Hace un par de días, contemplé la la rueda de prensa de María Teresa Fernández de la Vega y Bibiana Aido.
Mientras la coja (por aquello de sus mariconeos varios con la Escario), se daba un baño de ideología de la muerte, la aijada del cabezón (para algunos el escudo del Barcelona), se sonreía de manera constante. Entonces grité ¡ya está! ¡este gobierno es de Loja, que la que no es puta es coja!
Y es que el puterío de este gobierno ya no tiene límite, y claro, con el mamoneo y la casa de putas que han montado en España, también quieren tirar de nuestros jóvenes. Para ello han puesto a la Braun a funcionar...ah ¿pero no lo sabían? Yo desde que me enteré me hago el salmorejo con el lebrillo y el mortero.
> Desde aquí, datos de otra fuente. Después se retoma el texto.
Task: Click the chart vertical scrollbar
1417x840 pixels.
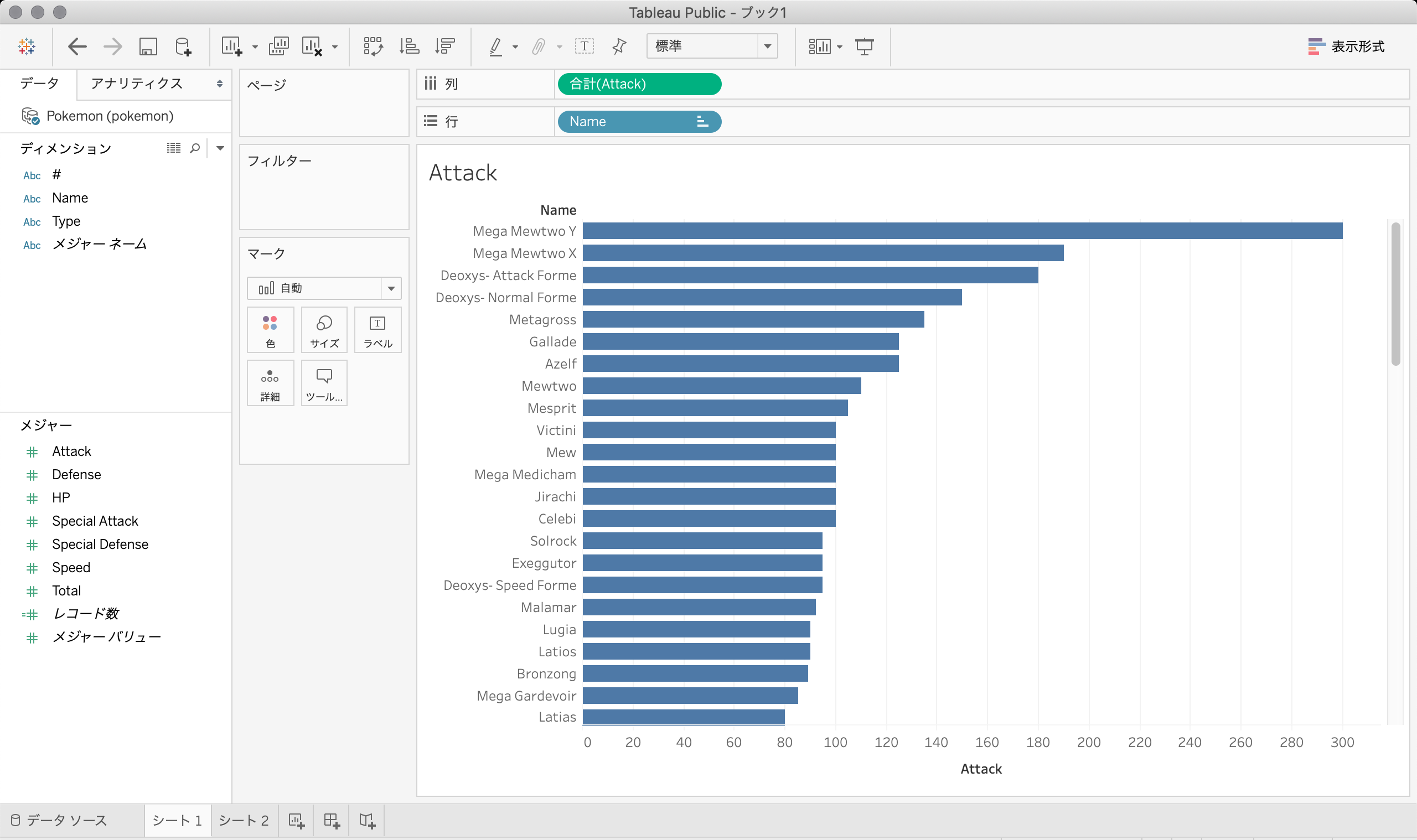Action: [1395, 294]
La Braun es fabricante de aspiradores abortivos, de esos que destrozan el cuerpo indefenso de un ser humano de reducidas dimensiones.
Hoy mismo, la cadena de la vergüenza, que ha tenido patente de corso en cuanto a lo que el proselitismo progre se trata, ha emitido un mini reportaje curioso en su espacio de noticias. Presentando la bazofia, el muñeco diabólico Piqueras.
Dicho espacio, presentaba el trabajo que realiza un patrulla espacial de la Guardia Urbana de Barcelona. Dicha patrulla lucha contra el absentismo educativo de nuestros jóvenes (y jovenas, para que no se me enfade la puta). En algunas ocasiones llegan a meter en el coche a niños que están para mili y casi para pasar por vicaría.
El argumento, es menor y no puede estar en la calle. Acojonante ¿verdad? Aquí el que escribe, que estudió en instituto público, alguna vez que otra faltó a clase para tomar unas cervezas, estudiar un examen o jugar al fútbol. Lo que tenía clarito mi madre, y podía estar tranquila en casa, es que nunca podría aprovechar mis horas de novillos para llevara a la Jenny a abortar o a la farmacia a por la del día después.
¿Se imaginan la situación? - Niña aquí no se puede estar, tendrías que estar en clase-
- Es que voy a abortar-
- Perdona niña, prosigue con tan patriótica tarea-
La escenita está a la vuelta de la esquina, por culpa de la puta, la coja, la roja y su mil madres que mal hicieron en no abortar.
La escenita está a la vuelta de la esquina, por culpa de la puta, la coja, la roja y su mil madres que mal hicieron en no abortar.